The Kia Futuron’s name is a portmanteau of “Future” and “on,” the automaker explains.

The Kia Futuron has the sort of name you might have expected to see on a concept car at the 1964 New York World’s Fair. And with the automaker suggesting it was designed “in the best traditions of UFO and flying saucer design,” Futuron easily could have been lifted out of the old cartoon series, the Jetsons, or, perhaps, that retro-futuristic, Bladerunner.

But the automaker is very much pointing ahead with the new concept vehicle, its name “a portmanteau of ‘future’ and ‘on’, hinting at the switched-on, electric nature of future SUV designs from the brand,” Kia explains.

We’ve already seen a handle of electrified offerings from the Korean carmaker, notably the Niro. But, like so many of its competitors, Kia is anticipating a time when battery-cars, all-electric models in particular, come to dominate its line-up.

The latest show car offers a striking contrast to the more wagon-like Imagine-by-Kia concept that was unveiled at the Geneva Motor Show last winter.

 The Imagine by Kia concept debuted in Geneva last winter.

Like pretty much any new battery-electric vehicle, or BEV, the Futuron starts out with a skateboard-like platform which mounts batteries and motors under the floorboard. From a center-of-gravity standpoint that should help offset the rather significant amount of ground clearance the new concept vehicle features.

Kia is billing Futuron as “a sports car on an SUV platform,” though it just as easily could refer to the concept as a spaceship on wheels. It features a relatively aggressive, upright grille, its windshield is steeply raked and arcs into an aggressive, coupe-like roofline that peaks at just 1550 millimeters, or about 61 inches off the ground. Occupants would be able to see in virtually every direction but down, meanwhile, thanks to the addition of an all-glass roof.

To add to its spaceship-like qualities, the concept’s broad take on the familiar Kia tiger nose grille lights up while driving. As for lighting, Futuron adopts what Kia calls, :an innovative ‘Star Cloud’ design which gives the car a dazzling new night-time identity. The concept’s Star Cloud lighting not only highlights a new design form for the front of the car, but also embodies a new lighting concept for Kia, taking inspiration from nebulae in the night sky to create a geometric patchwork of matrix LED lighting.”

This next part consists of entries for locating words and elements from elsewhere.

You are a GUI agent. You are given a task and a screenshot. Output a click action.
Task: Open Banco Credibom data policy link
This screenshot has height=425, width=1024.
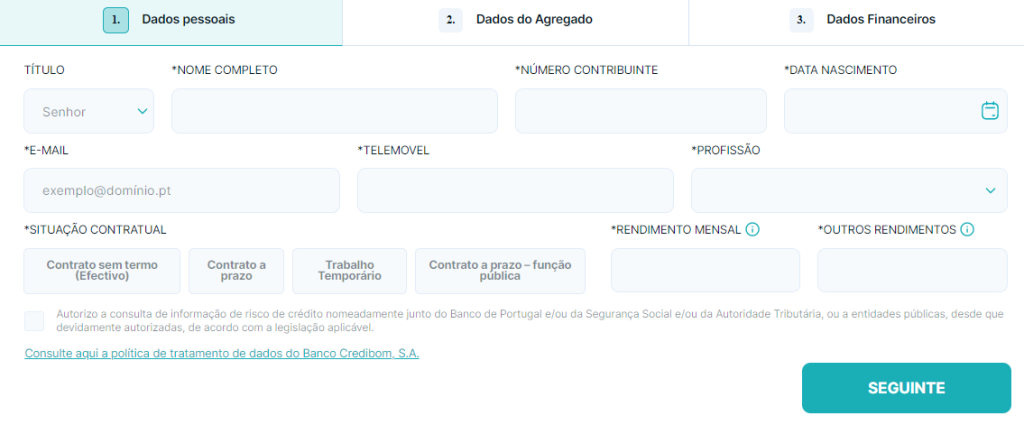(x=222, y=354)
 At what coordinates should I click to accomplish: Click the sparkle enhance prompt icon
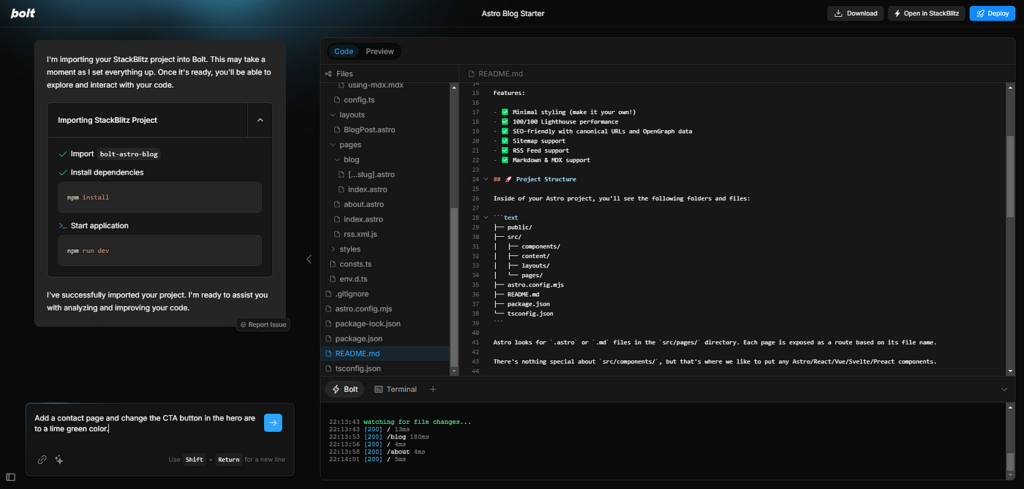coord(59,460)
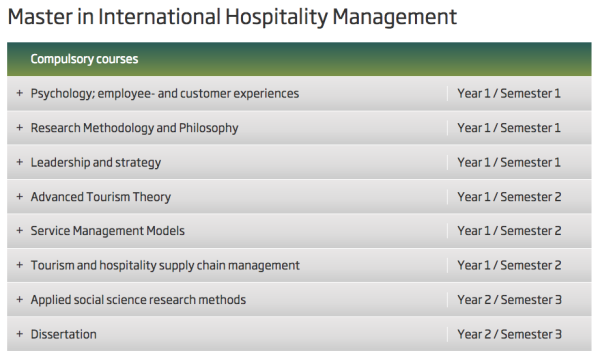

(Click Here for a review of the latest-gen Kia K900 luxury sedan.)

The Kia Futuron uses a lithium-ion battery pack to power four individual motors.

The Futuron measures 4850 mm, or 190.9 inches, nose-to-tail — slotting pretty much dead center between the Audi e-tron and Jaguar I-Pace – with a 3,000 mm, or 118-inch wheelbase. Since there’s no engine up front, Kia’s product development team nabbed some of that space for the interior, meaning plenty of room for passengers front and back. In fact, the forward buckets can recline to a fully flat position providing a first-class airline seat level of comfort.

The ability to function more like a lounge than a typical passenger car cabin is aided by the Futuron’s Level 4 autonomous drive system – which relies on sensors built into that all-glass roof. That still-under-development technology would allow a vehicle to operate completely driverlessly, albeit in “geo-fenced” areas.

From a drivetrain perspective, Kia says Futuron will feature a high-capacity lithium-ion battery pack and, considering the size of the vehicle and current trends in battery development, one could readily imagine the car delivering at least 300 miles of range.

(Fisker dips its toes in the water with a first look at the new all-electric Ocean sport-sedan.)

A first-class cabin awaits Futuron occupants.

From the performance perspective, Kia suggests Futuron would live up to the promise of its design. While the automaker isn’t releasing specific details, it does note that the concept vehicle features four separate electric motors, one driving each wheel. That would permit an extremely flexible all-wheel-drive system, as well as electric torque vectoring, where outer wheels receive greater levels of power to enhance cornering capabilities.

How close to production are the Imagine and Futuron concepts? Certainly, there are some features, such as the cartoonishly large wheels, that wouldn’t make it to the assembly line. But a number of the design cues from the two are likely to carry over into showroom models, Kia suggests.

Kia isn’t the only automaker opting to push the design envelope with future BEVs. On Monday, Infiniti confirmed it is preparing to roll out three edgy electric vehicles based on its recent Q, Qs and QX Inspiration concepts.